Gary Martin

Personal information
- Nationality: USA

Sport
- NCAA team: Penn State Nittany Lions
- NLL teams: Philadelphia Wings

= Gary Martin (lacrosse) =

American lacrosse player

Gary Martin is an American former lacrosse player. He was a two-time All-American for the Penn State Nittany Lions men's lacrosse team in college.

Professionally, Martin was a four-time champion as a player with the Philadelphia Wings of the National Lacrosse League.

==Early life==
Martin is a native of Deer Park, New York. He attended Deer Park High School.

==College career==
During his time with the Penn State Nittany Lions men's lacrosse in the 1980s, Martin was a player in college lacrosse. He was named an All-American in 1982 and 1983.

One of the greatest players in Penn State men's lacrosse history, Martin’s name still litters the record books as of the 2026 season. Martin remains tied for first for the single game assists record, recording nine assists on May 2, 1983 vs. Bucknell. He is first in the single game points record, with 14 points also on May 2, 1983 vs. Bucknell.

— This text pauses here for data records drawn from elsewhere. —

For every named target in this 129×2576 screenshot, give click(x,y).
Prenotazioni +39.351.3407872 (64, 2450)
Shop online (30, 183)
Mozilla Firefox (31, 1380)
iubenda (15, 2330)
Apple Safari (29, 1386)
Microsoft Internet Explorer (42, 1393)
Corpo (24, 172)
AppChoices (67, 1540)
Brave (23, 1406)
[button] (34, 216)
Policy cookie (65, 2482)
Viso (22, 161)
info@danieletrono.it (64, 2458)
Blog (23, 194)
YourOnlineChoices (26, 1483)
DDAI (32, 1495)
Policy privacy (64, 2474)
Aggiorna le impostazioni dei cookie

His historic 1982 season still ranks 10th all-time in Penn State single season records for goals scored (42), second all-time in assists (44), and third all-time in points (86).

==Professional career==
After his college career, Martin played for the Philadelphia Wings of the National Lacrosse League. With the Wings, he won five championships, with four championships as a player (1989, 1990, 1994, 1995) and later one championship as a coach (1998).

==Halls of fame==
Martin is a member of the Philadelphia Jewish Sports Hall of Fame.

In December 2025, it was announced that Martin was selected for the Penn State men's lacrosse Ring of Pride, the program's highest honor.